CA Paris, Pôle 5 ch. 2, 28 octobre 2011, n° 10-19178
PARIS
Arrêt
PARTIES
Demandeur :
Davimar (SARL)
Défendeur :
Eleven (SARL)
COMPOSITION DE LA JURIDICTION
Président :
M. Lachacinski
Conseiller :
Mmes Nerot Regniez
Avoués :
SCP Baufume Galland Vignes, SCP Narrat Peytavi
Avocats :
Mes Schlosser, Bouchara Haddad
La société Davimar SARL exerce sous l'enseigne Berenice une activité de création et commercialisation de vêtements de prêt à porter dont certains sont revêtus d'un dessin d'ailes d'ange créé selon elle au printemps 2005, et devenu son emblème. Ce dessin, qui a fait l'objet d'un horodatage le 14 novembre 2006 auprès d'un organisme Fidealis, est reproduit sur des documents commerciaux et notamment sur les couvertures intérieures des catalogues de ses collections.
Ayant appris en mai 2008 que des vêtements sur lesquels était apposé un dessin d'ailes étaient diffusés par la société Eleven SARL sur ses sites Internet, www.elevenparis.com et www.elevenshop.fr, elle a acquis un tee-shirt dans un magasin de cette société puis a fait procéder à un constat d'un huissier sur les sites Internet le 17 juin 2008 qui a révélé la présence de trois modèles de vêtements (pull et tee-shirt) référencés "Laguna Line", "Oliva" et "Tropea" comportant le dessin litigieux. Par acte du 1er août 2008, la société Davimar a fait assigner la société Eleven devant le Tribunal de commerce de Paris sur le fondement de la contrefaçon de ses droits d'auteur, de la concurrence déloyale et d'agissements parasitaires.
Par jugement du 14 septembre 2010, le Tribunal de commerce de Paris a dit que le dessin d'ailes d'ange de la société Davimar est "original et nouveau" et digne de bénéficier de la protection édictée par les dispositions des Livres 1 et III du Code de la propriété intellectuelle, a dit que la société Eleven n'a pas commis d'actes de contrefaçon, de concurrence déloyale ou de parasitisme au préjudice de la société Davimar en commercialisant les modèles "Laguna Line", "Oliva", "Tropea", a débouté la société Davimar de toutes ses demandes et la société Eleven de sa demande reconventionnelle, a condamné la société Davimar à payer la somme de 8 000 euro au titre de l'article 700 du Code de procédure civile.

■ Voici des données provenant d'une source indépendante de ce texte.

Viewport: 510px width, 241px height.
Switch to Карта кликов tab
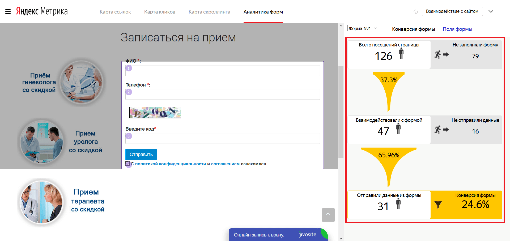[160, 12]
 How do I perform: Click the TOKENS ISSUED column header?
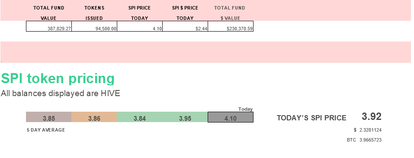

Appelante de ce jugement, la société Davimar, par ses dernières écritures du 6 septembre 2011, prie la cour de l'infirmer en ses dispositions lui faisant grief et statuant à nouveau de :
- condamner la société Eleven à lui payer la somme de 90 000 euro en réparation du préjudice subi du fait des actes de contrefaçon et celle de 90 000 euro pour les faits de concurrence déloyale et parasitaire,
- ordonner des mesures d'interdiction sous astreinte, la confiscation des pièces contrefaisantes et leur destruction,
- ordonner la publication de la décision dans 3 journaux différents et sur les sites www.elevenparis.com et www.elevenshop.fr,
- condamner la société Eleven au paiement de la somme de 17 000 euro au titre de l'article 700 du Code de procédure civile,
Par conclusions du 24 juin 2011, la société Eleven prie la cour de confirmer le jugement sauf en ce qu'il a dit que le dessin d'ailes d'ange est protégeable au titre du droit d'auteur et sur le rejet de sa demande reconventionnelle, statuant à nouveau de ces chefs, de :
- dire que le dessin d'ailes d'ange revendiqué par la société Davimar n'est pas protégeable au titre du droit d'auteur,
- condamner la société Davimar à lui verser la somme de 10 000 euro sur le fondement de la procédure abusive.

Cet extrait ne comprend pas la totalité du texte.